I think Giorgio Bassani's The Garden of the Finzi Continis was the first classic I read this year. I was off to such a good start--not only a classic but a book translated from Italian and one set during WWII. What happened. I jinxed myself by not writing about it apparently, because it's been a poor showing this year in terms of classic literature. This is a book I would like to read again some day. It is a melancholy story for a number of reasons--a war story told from the perspective of a Jewish young man who falls in love with the daughter of his rich neighbors, a love which is doomed to fail. Of course you know what's coming but you watch as this way of life comes to an end.
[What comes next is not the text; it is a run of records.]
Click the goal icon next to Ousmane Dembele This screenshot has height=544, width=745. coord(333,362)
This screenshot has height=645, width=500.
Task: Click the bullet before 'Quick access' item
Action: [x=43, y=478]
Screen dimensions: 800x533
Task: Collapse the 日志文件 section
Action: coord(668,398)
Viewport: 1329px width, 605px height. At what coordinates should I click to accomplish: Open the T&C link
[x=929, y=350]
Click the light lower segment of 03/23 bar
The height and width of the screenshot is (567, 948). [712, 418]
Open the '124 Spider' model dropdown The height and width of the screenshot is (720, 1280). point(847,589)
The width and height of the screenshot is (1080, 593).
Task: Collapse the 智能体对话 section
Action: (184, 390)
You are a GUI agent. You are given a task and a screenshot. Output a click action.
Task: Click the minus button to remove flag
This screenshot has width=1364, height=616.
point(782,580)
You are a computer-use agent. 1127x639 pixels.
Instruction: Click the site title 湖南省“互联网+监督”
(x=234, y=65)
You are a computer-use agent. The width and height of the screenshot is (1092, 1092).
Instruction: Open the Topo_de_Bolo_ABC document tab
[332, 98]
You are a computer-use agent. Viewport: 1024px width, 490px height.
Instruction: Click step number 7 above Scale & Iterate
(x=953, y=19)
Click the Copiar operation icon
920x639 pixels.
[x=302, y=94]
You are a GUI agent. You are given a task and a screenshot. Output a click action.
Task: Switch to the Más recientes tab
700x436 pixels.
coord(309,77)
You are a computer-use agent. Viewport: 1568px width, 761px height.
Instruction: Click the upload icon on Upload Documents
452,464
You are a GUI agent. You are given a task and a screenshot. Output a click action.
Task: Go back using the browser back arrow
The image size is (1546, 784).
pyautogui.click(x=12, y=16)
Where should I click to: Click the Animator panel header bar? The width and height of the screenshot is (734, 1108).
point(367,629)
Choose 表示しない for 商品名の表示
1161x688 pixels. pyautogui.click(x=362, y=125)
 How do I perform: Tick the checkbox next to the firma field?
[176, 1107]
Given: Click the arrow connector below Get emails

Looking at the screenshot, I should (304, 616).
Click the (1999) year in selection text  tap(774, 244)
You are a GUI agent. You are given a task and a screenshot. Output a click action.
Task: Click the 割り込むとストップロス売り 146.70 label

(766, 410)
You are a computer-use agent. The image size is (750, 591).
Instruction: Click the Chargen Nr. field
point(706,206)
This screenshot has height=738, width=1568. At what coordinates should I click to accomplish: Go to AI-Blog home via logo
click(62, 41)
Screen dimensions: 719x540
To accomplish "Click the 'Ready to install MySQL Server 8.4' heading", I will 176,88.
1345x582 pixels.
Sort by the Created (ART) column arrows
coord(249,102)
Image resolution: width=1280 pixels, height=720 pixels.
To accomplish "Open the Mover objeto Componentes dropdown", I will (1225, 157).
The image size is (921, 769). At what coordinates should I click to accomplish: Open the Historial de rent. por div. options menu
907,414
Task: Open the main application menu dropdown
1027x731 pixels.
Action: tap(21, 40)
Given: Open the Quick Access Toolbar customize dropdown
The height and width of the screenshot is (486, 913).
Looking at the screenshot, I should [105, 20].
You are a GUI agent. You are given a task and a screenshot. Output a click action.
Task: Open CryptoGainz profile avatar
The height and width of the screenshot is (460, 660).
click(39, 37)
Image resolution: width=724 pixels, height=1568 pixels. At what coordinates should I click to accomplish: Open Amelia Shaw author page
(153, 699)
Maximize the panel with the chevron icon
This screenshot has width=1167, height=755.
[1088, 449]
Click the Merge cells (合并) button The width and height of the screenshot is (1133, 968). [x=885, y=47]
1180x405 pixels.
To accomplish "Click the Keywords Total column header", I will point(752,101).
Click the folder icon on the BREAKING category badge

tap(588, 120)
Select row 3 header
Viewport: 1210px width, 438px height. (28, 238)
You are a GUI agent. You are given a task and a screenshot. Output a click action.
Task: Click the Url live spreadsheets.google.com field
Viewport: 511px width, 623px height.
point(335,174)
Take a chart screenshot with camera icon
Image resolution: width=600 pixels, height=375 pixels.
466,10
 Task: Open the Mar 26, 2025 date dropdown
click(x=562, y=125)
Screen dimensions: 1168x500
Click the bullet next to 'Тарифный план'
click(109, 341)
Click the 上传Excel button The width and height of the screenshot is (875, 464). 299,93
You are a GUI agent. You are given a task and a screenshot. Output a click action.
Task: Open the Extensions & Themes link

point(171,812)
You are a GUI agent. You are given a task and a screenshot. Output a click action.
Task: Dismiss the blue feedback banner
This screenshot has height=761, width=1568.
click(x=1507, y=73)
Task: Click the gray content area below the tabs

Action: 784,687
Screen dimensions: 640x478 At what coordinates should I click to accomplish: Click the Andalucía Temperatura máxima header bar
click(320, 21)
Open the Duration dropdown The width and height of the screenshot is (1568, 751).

It's one of those perfectly told stories that grasps you around the middle and you can't turn away and don't want to but are left feeling bereft in the end even when you expected it.
I've got three more books to tell you about (and a further two or three more that I am finishing up this week), so there will be a few more loose ends to tidy up and maybe next year I will manage to write about my books in a more timely manner? Or there is always wishful thinking.